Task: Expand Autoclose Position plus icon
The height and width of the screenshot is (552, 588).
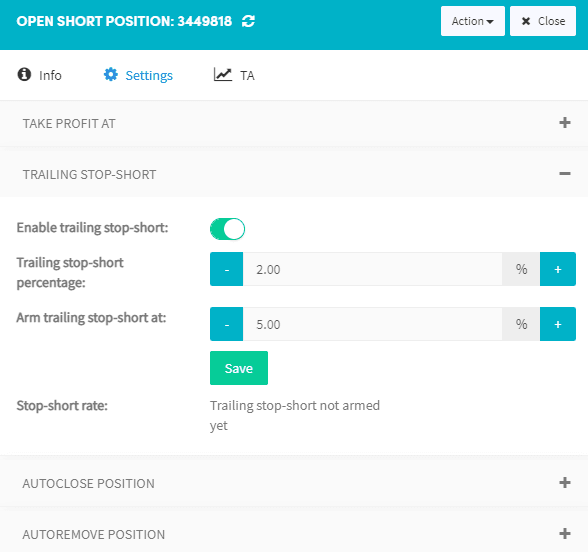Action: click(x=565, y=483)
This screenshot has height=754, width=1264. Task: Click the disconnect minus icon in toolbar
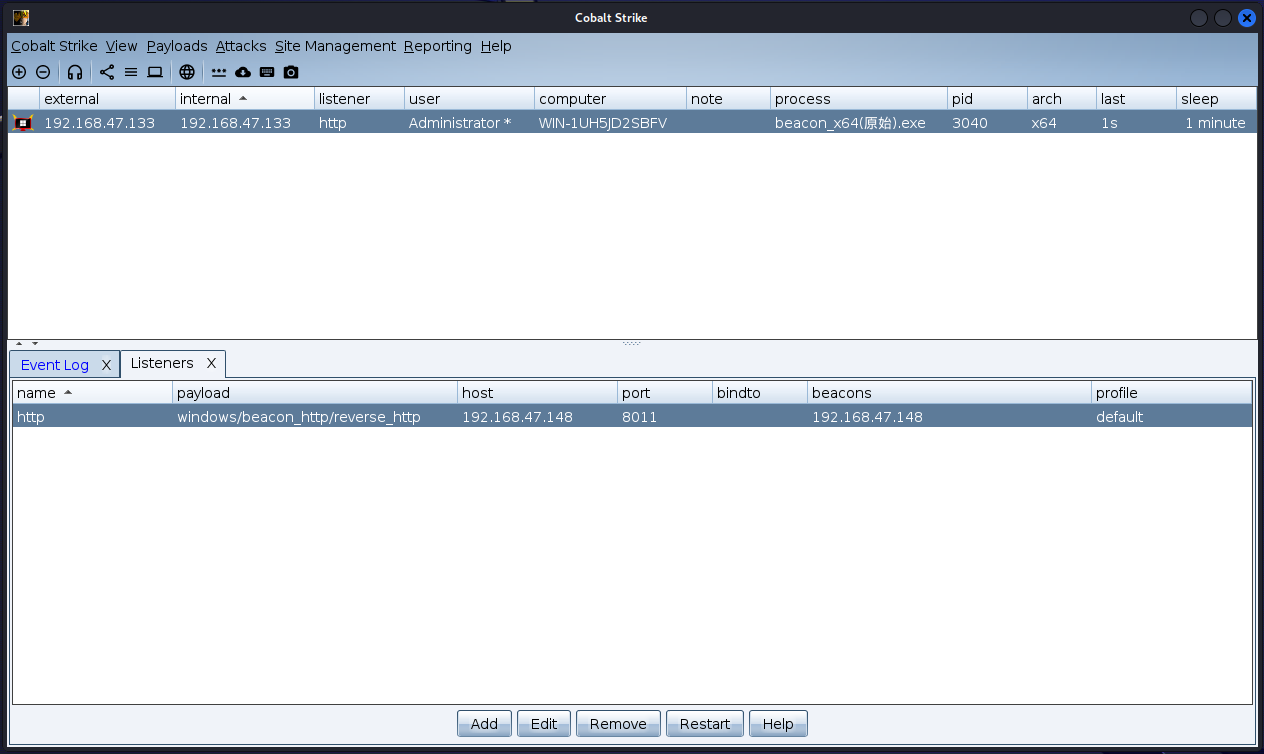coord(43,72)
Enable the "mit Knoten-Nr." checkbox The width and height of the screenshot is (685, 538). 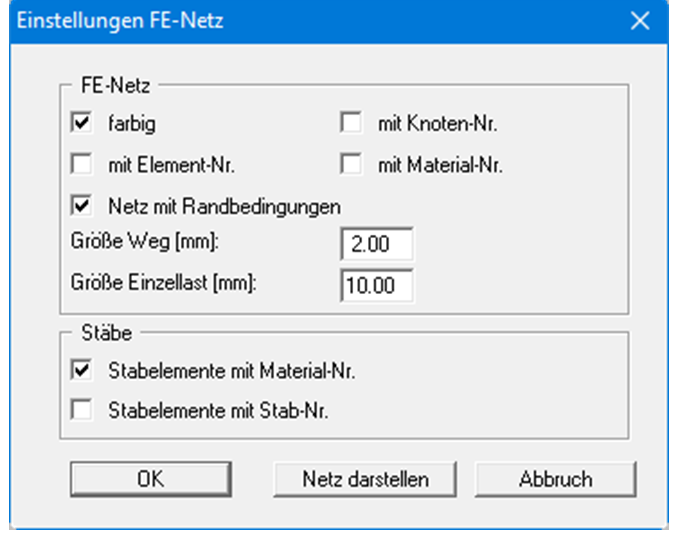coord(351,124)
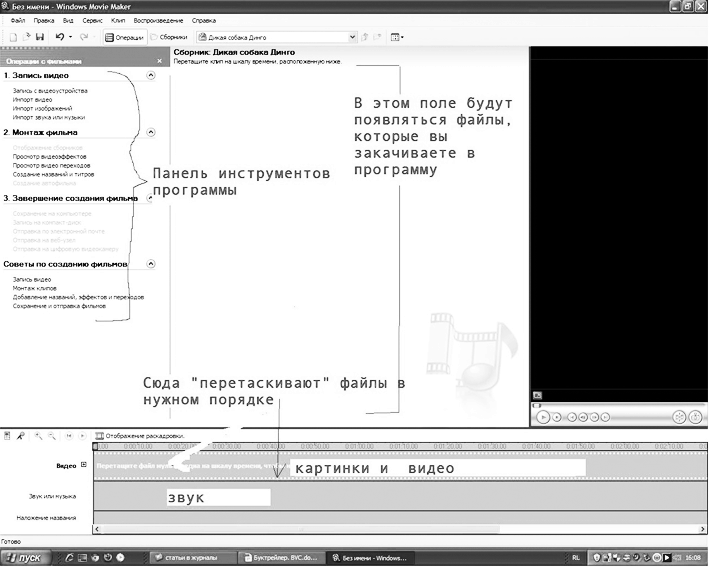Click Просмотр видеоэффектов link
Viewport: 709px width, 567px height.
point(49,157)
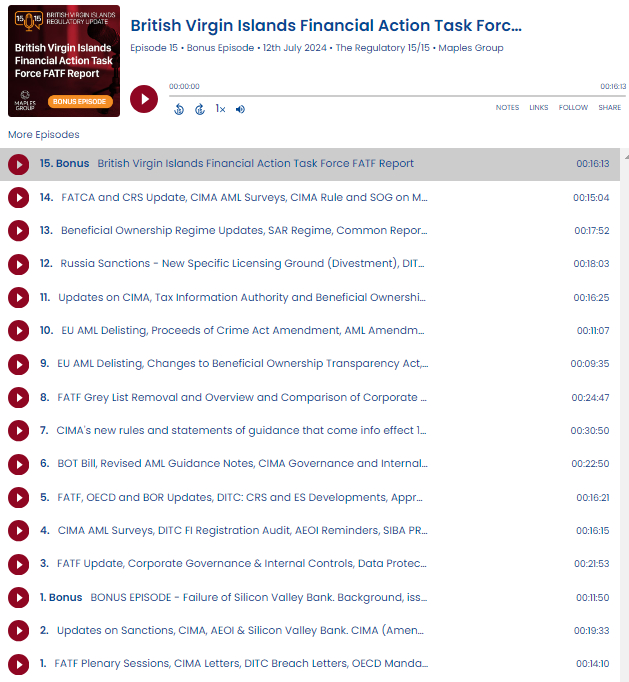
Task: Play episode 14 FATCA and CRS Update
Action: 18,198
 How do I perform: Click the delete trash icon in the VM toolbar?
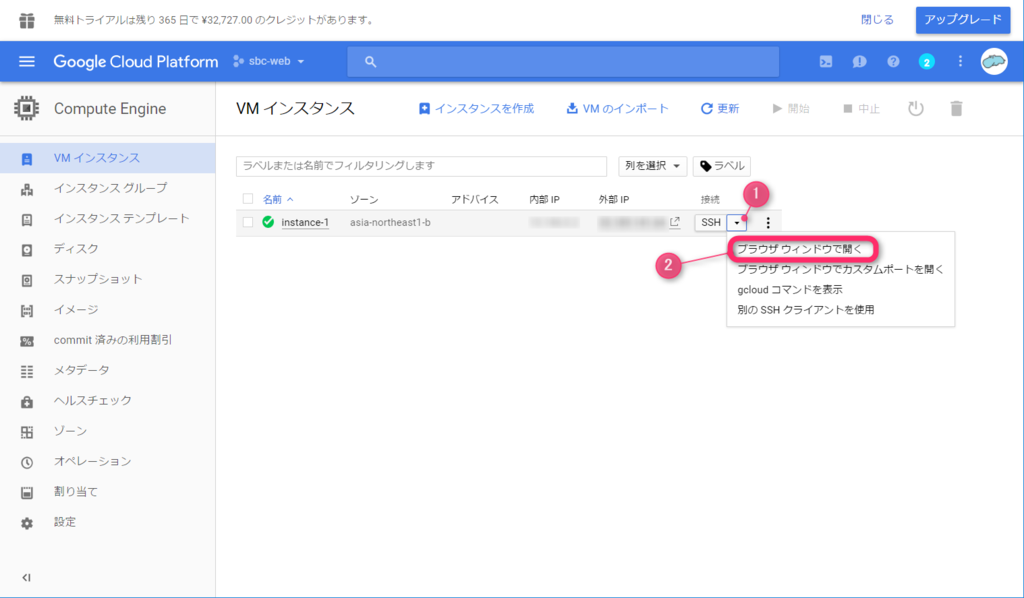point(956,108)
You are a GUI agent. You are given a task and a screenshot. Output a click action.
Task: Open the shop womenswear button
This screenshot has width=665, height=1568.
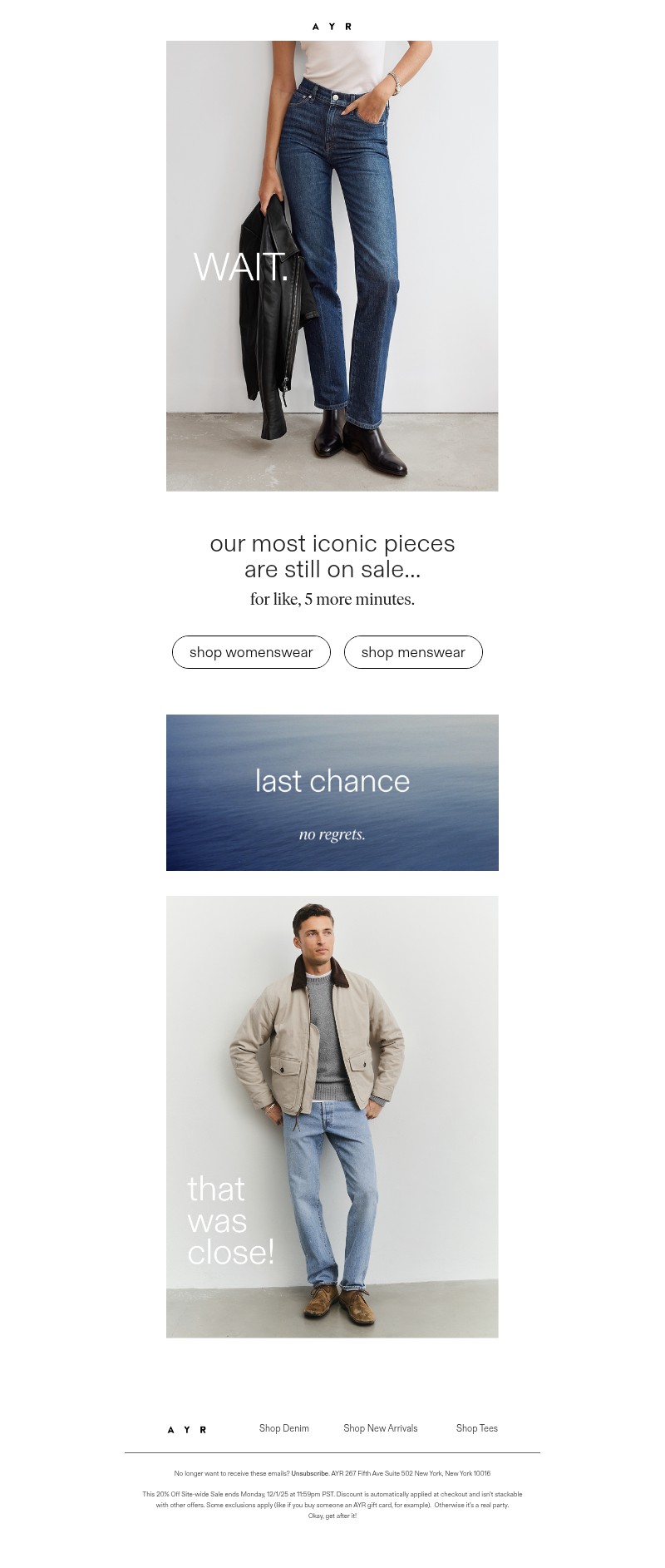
- - - - -
Task goal> Setting the pictures aside, return exactly the lines from the line with "You are a GUI" through the last line of the listing above.

Reply to the task>
You are a GUI agent. You are given a task and a screenshot. Output a click action.
Task: Open the shop womenswear button
This screenshot has width=665, height=1568.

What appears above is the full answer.